Ville Nieminen scite author profile

Molecular modeling of the homo- and heterochiral dimeric self-associates of the enantiomers of 1,1'-bi-2-naphthol and 1-phenyl-2,2,2-trifluoroethanol in solution has been performed in order to understand their NMR behavior and in light of the phenomenon of "enantiomer self-disproportionation on achiral-phase chromatography" (ESDAC). For 1,1'-bi-2-naphthol in C(6)D(6), distinct NMR signals for each enantiomer arise for some spins in non-racemic mixtures-the phenomenon of self-induced diastereomeric anisochronism (SIDA). The linear divergence of these split signals across an enantiomeric titration (a series of samples in which the percentage of one enantiomer is varied from 50-100% whilst maintaining a constant total concentration), as well as the near linear migration of certain signals in CDCl(3) across a similar enantiomeric titration, where signals were not observed to be split, is consistent with the calculated small energy differences between the homo- and heterochiral associates.

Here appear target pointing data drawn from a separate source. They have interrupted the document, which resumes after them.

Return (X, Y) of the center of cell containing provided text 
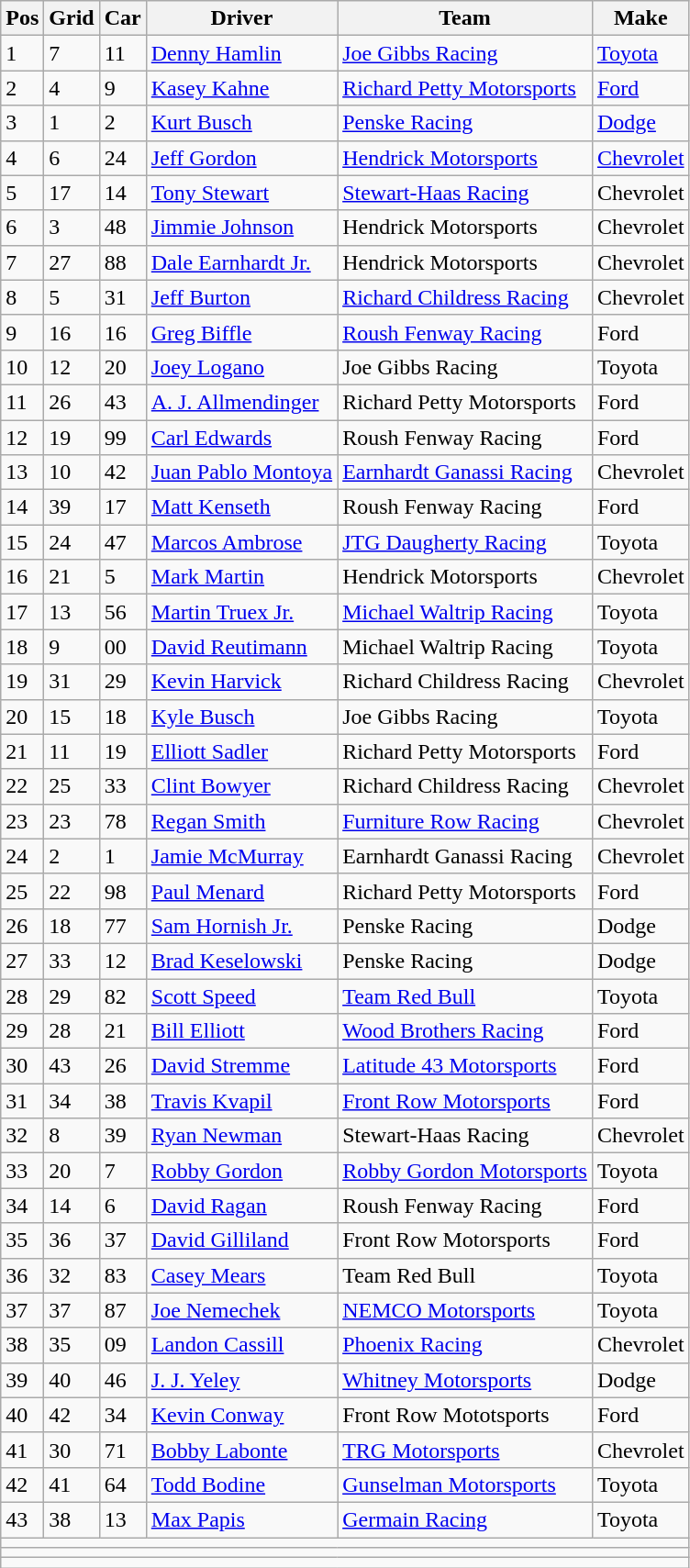
David Reutimann (241, 647)
Sam Hornish Jr. (241, 926)
Matt Kenseth (241, 507)
Bill Elliott (241, 1031)
Casey Mears (241, 1275)
Robby Gordon (241, 1171)
Furniture Row Racing (465, 821)
Gunselman Motorsports (465, 1485)
Jeff Burton (241, 297)
Clint Bowyer (241, 786)
Kyle Busch (241, 717)
Make (640, 18)
Landon Cassill (241, 1345)
Pos (22, 18)
J. J. Yeley (241, 1380)
Car (123, 18)
71 (123, 1450)
98 (123, 891)
Germain Racing (465, 1519)
Driver (241, 18)
88 (123, 262)
83 (123, 1275)
Bobby Labonte (241, 1450)
Brad Keselowski (241, 961)
77 (123, 926)
47 (123, 542)
Kurt Busch (241, 123)
Team (465, 18)
82 (123, 996)
Travis Kvapil (241, 1101)
78 (123, 821)
Dale Earnhardt Jr. (241, 262)
Wood Brothers Racing (465, 1031)
TRG Motorsports (465, 1450)
Max Papis (241, 1519)
A. J. Allmendinger (241, 402)
Latitude 43 Motorsports (465, 1066)
Marcos Ambrose (241, 542)
Juan Pablo Montoya (241, 473)
Phoenix Racing (465, 1345)
Kasey Kahne (241, 88)
Grid (72, 18)
00 (123, 647)
Elliott Sadler (241, 751)
87 (123, 1310)
09 (123, 1345)
Joe Nemechek (241, 1310)
David Gilliland (241, 1241)
Jamie McMurray (241, 856)
JTG Daugherty Racing (465, 542)
Kevin Harvick (241, 682)
David Stremme (241, 1066)
Scott Speed (241, 996)
64 (123, 1485)
Greg Biffle (241, 332)
Joey Logano (241, 367)
Carl Edwards (241, 438)
56 (123, 612)
Paul Menard (241, 891)
Front Row Mototsports (465, 1415)
48 (123, 228)
46 (123, 1380)
Mark Martin (241, 577)
Jimmie Johnson (241, 228)
NEMCO Motorsports (465, 1310)
Regan Smith (241, 821)
Martin Truex Jr. (241, 612)
Denny Hamlin (241, 53)
99 (123, 438)
Todd Bodine (241, 1485)
Tony Stewart (241, 193)
Jeff Gordon (241, 158)
Whitney Motorsports (465, 1380)
Kevin Conway (241, 1415)
David Ragan (241, 1206)
Ryan Newman (241, 1136)
Robby Gordon Motorsports (465, 1171)
Extract the (x, y) coordinate from the center of the cell holding the provided text.  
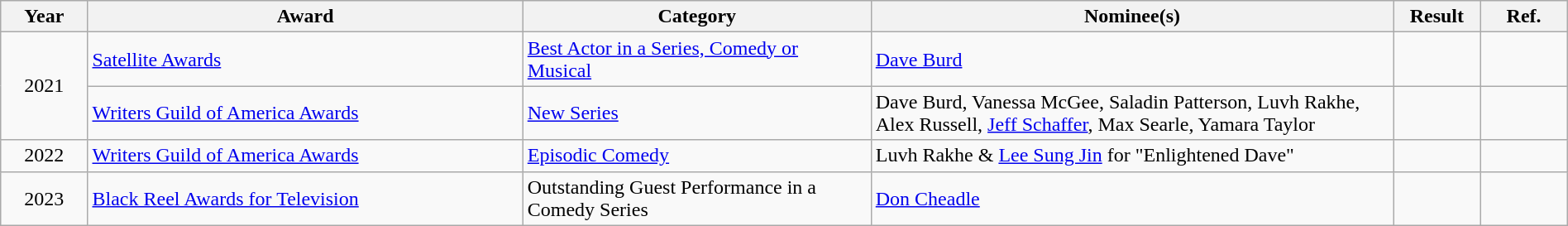
Award (305, 17)
Satellite Awards (305, 60)
2023 (45, 198)
Category (696, 17)
Dave Burd, Vanessa McGee, Saladin Patterson, Luvh Rakhe, Alex Russell, Jeff Schaffer, Max Searle, Yamara Taylor (1132, 112)
Don Cheadle (1132, 198)
Ref. (1523, 17)
Black Reel Awards for Television (305, 198)
Year (45, 17)
Result (1437, 17)
New Series (696, 112)
Outstanding Guest Performance in a Comedy Series (696, 198)
2022 (45, 155)
Best Actor in a Series, Comedy or Musical (696, 60)
Dave Burd (1132, 60)
Luvh Rakhe & Lee Sung Jin for "Enlightened Dave" (1132, 155)
Episodic Comedy (696, 155)
2021 (45, 86)
Nominee(s) (1132, 17)
Search for the cell housing the specified text and yield its [x, y] center coordinate. 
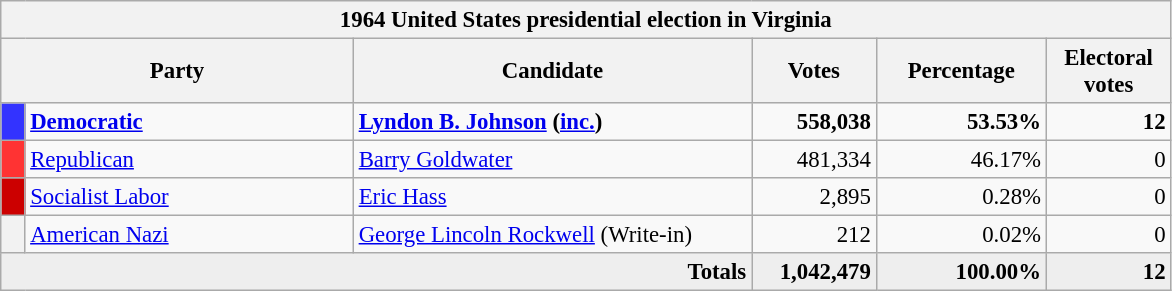
Votes [814, 72]
0.02% [961, 235]
481,334 [814, 160]
Party [178, 72]
Lyndon B. Johnson (inc.) [552, 122]
12 [1108, 122]
Candidate [552, 72]
Electoral votes [1108, 72]
Percentage [961, 72]
Democratic [189, 122]
1964 United States presidential election in Virginia [586, 20]
46.17% [961, 160]
Barry Goldwater [552, 160]
George Lincoln Rockwell (Write-in) [552, 235]
0.28% [961, 197]
2,895 [814, 197]
212 [814, 235]
53.53% [961, 122]
558,038 [814, 122]
Eric Hass [552, 197]
Republican [189, 160]
Socialist Labor [189, 197]
American Nazi [189, 235]
Determine the (X, Y) coordinate at the center of the cell enclosing the given text.  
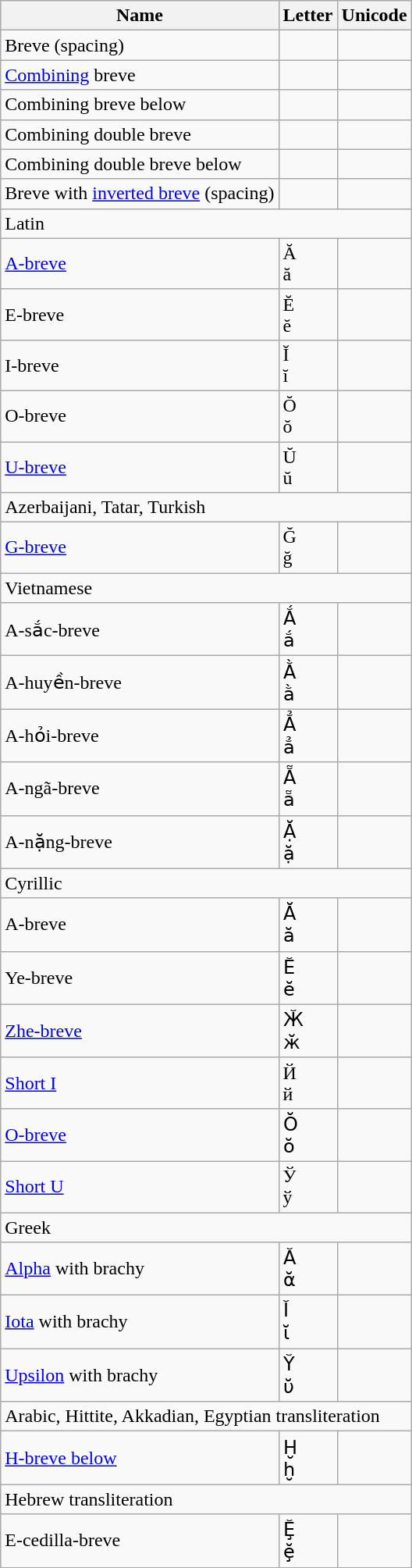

For an enantiomeric titration of 1-phenyl-2,2,2-trifluoroethanol in n-hexane, NMR signals also remained unsplit but the noticeable migration of some revealed a skew indicative of a preference for the heterochiral associate. This was duly reflected in the calculations which provided a DeltaG value favoring the heterochiral associate by 2.4 kJ mol(-1). The relevance of these results to evaluating the likely occurrence of ESDAC is considered.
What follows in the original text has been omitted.